The better solution is the following.
Design a Memento class that records the user's change. This could be a saved copy of their form input. You may need to record additional information if the state changes are complex. Otherwise, a copy of the form input may be enough.
Accumulate the sequence of Memento objects in their session. Note that each step in the transaction will involve fetches from the data and validation to see if the chain of mementos will still "work". Sometimes they won't work because someone else changed something in this chain of mementos. What now?
When you present the 'ready to commit?' page, you've replayed the sequence of Mementos and are pretty sure they'll work. When the submit "Commit", you have to replay the Mementos one last time, hoping they're still going to work. If they do, great. If they don't, someone changed something, and you're back at step 2: what now?
This seems complex.
Yes, it does. However it does not hold any locks, allowing blistering speed and little opportunity for deadlock. The transaction is confined to the "Commit" view function which actually applies the sequence of Mementos to the database, saves the results, and does a final commit to end the transaction.
The alternative -- holding locks while the user steps out for a quick cup of coffee on step n-1 out of n -- is unworkable.
For more information on Memento, see this.
In case anyone else ever has the exact same problem as me (I hope not), here is my monkeypatch. It's fragile and ugly, and changes private methods, but thankfully it's small. Please don't use it unless you really have to. As mentioned by others, any application using it effectively prevents multiple users doing updates at the same time, on penalty of deadlock. (In my application, there may be many readers, but multiple concurrent updates are deliberately excluded.)
I have a "user" object which persists across a user session, and contains a persistent connection object. When I validate a particular HTTP interaction is part of a session, I also store the user object on django.db.connection, which is thread-local.
def monkeyPatchDjangoDBConnection():
import django.db
def validConnection():
if django.db.connection.connection is None:
django.db.connection.connection = django.db.connection.user.connection
return True
def close():
django.db.connection.connection = None
django.db.connection._valid_connection = validConnection
django.db.connection.close = close
monkeyPatchDBConnection()
def setUserOnThisThread(user):
import django.db
django.db.connection.user = user
This last is called automatically at the start of any method annotated with #login_required, so 99% of my code is insulated from the specifics of this hack.
I came up with something similar to the Memento pattern, but different enough that I think it bears posting. When a user starts an editing session, I duplicate the target object to a temporary object in the database. All subsequent editing operations affect the duplicate. Instead of saving the object state in a memento at each change, I store operation objects. When I apply an operation to an object, it returns the inverse operation, which I store.

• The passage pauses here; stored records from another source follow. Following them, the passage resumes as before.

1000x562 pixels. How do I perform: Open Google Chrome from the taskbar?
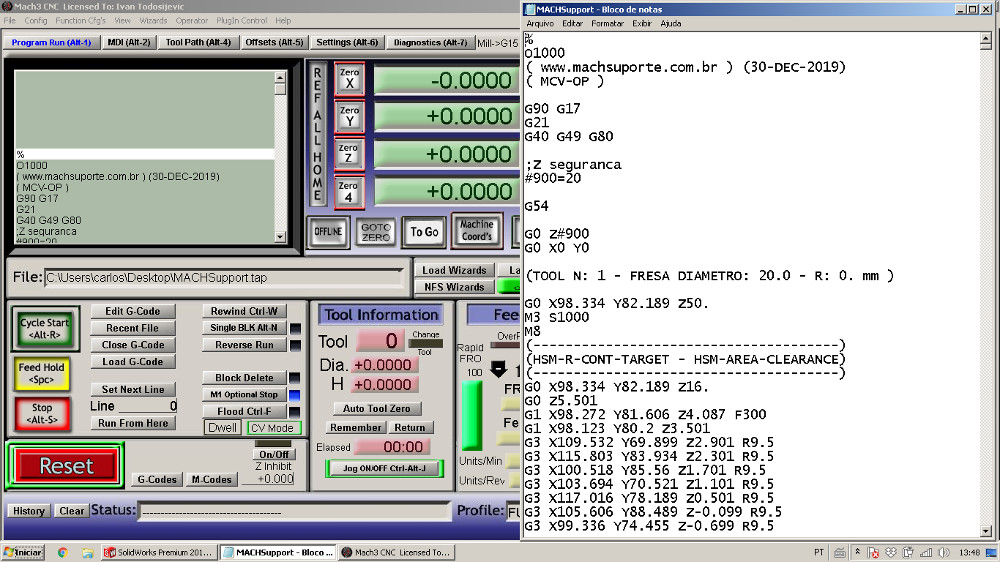tap(63, 552)
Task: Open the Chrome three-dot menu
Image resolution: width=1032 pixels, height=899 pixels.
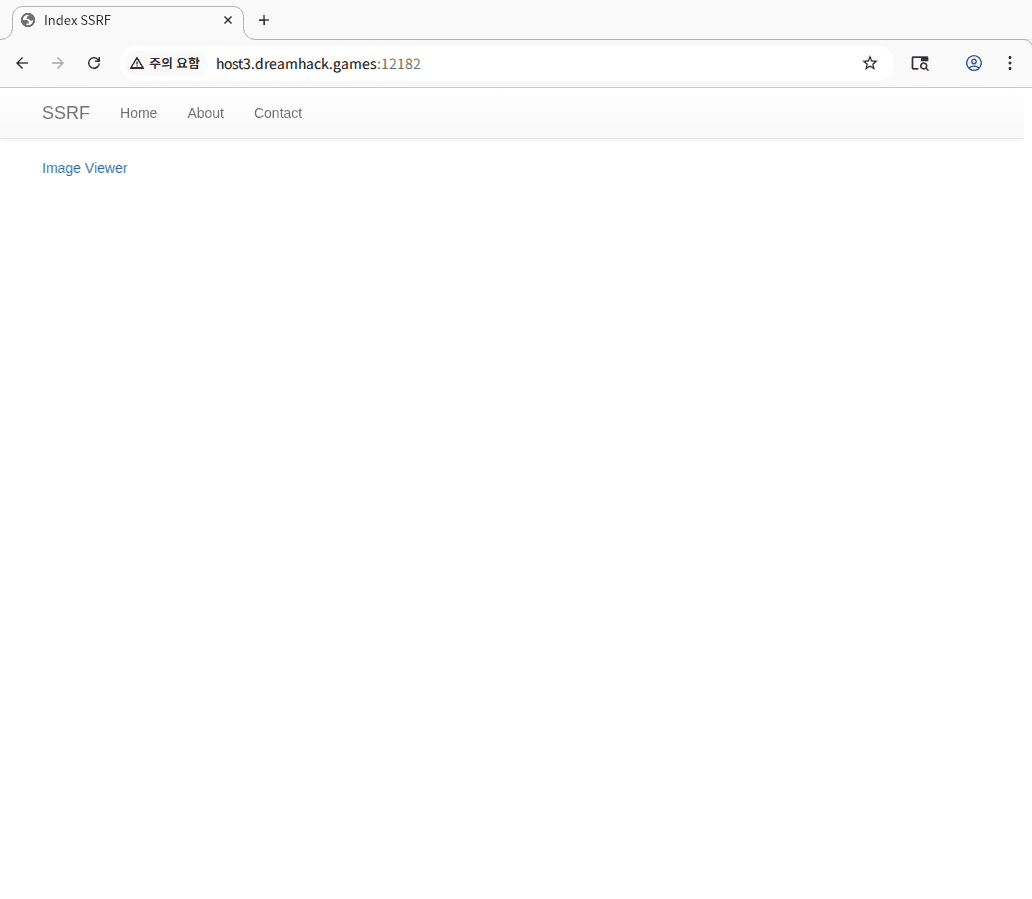Action: (x=1010, y=63)
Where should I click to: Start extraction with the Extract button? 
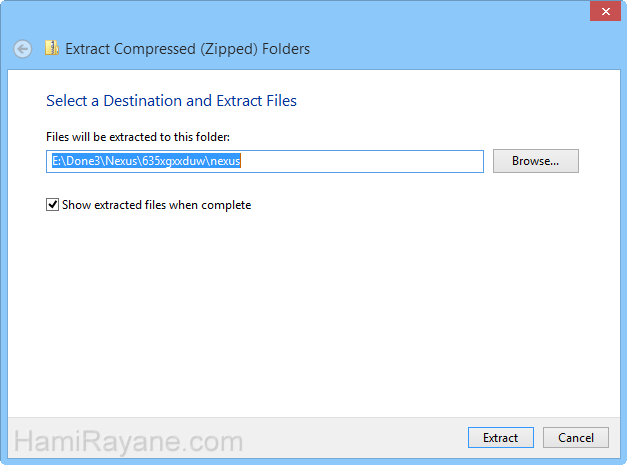click(501, 438)
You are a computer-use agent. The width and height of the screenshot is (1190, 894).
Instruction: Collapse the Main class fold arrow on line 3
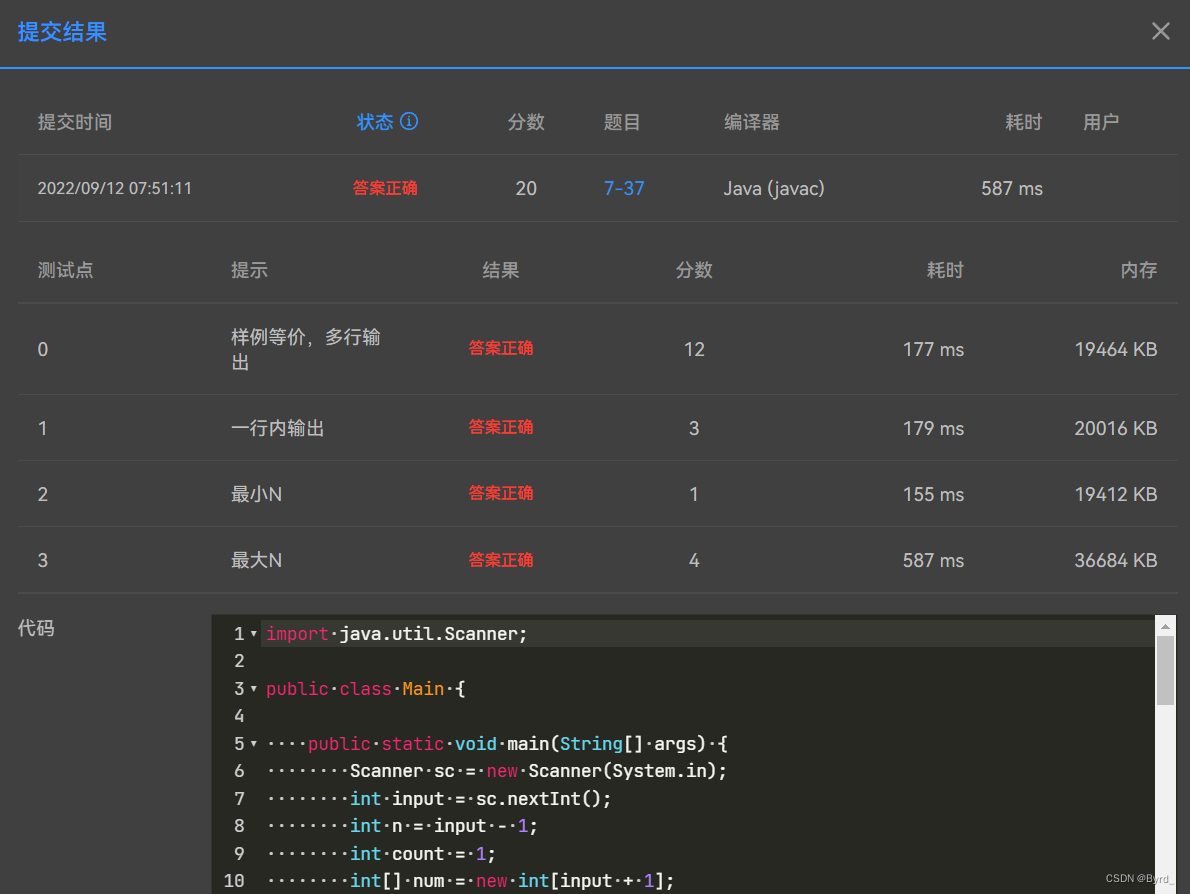click(253, 688)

Saving operations is much cheaper for me than mementos, since the operations can be described with a few small data items, while the object being edited is much bigger. Also I apply the operations as I go and save the undos, so that the temporary in the db always corresponds to the version in the user's browser. I never have to replay a collection of changes; the temporary is always only one operation away from the next version.

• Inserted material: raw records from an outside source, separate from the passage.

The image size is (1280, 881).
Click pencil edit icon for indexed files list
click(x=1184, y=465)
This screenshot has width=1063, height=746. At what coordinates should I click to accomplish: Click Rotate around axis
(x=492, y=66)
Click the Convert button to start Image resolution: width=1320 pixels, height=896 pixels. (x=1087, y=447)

To implement "undo," I pop the last undo object off the stack (as it were--by retrieving the latest operation for the temporary object from the db) apply it to the temporary and return the transformed temporary. I could also push the resultant operation onto a redo stack if I cared to implement redo.
To implement "save changes," i.e. commit, I de-activate and time-stamp the original object and activate the temporary in it's place.
To implement "cancel," i.e. rollback, I do nothing! I could delete the temporary, of course, because there's no way for the user to retrieve it once the editing session is over, but I like to keep the canceled edit sessions so I can run stats on them before clearing them out with a cron job.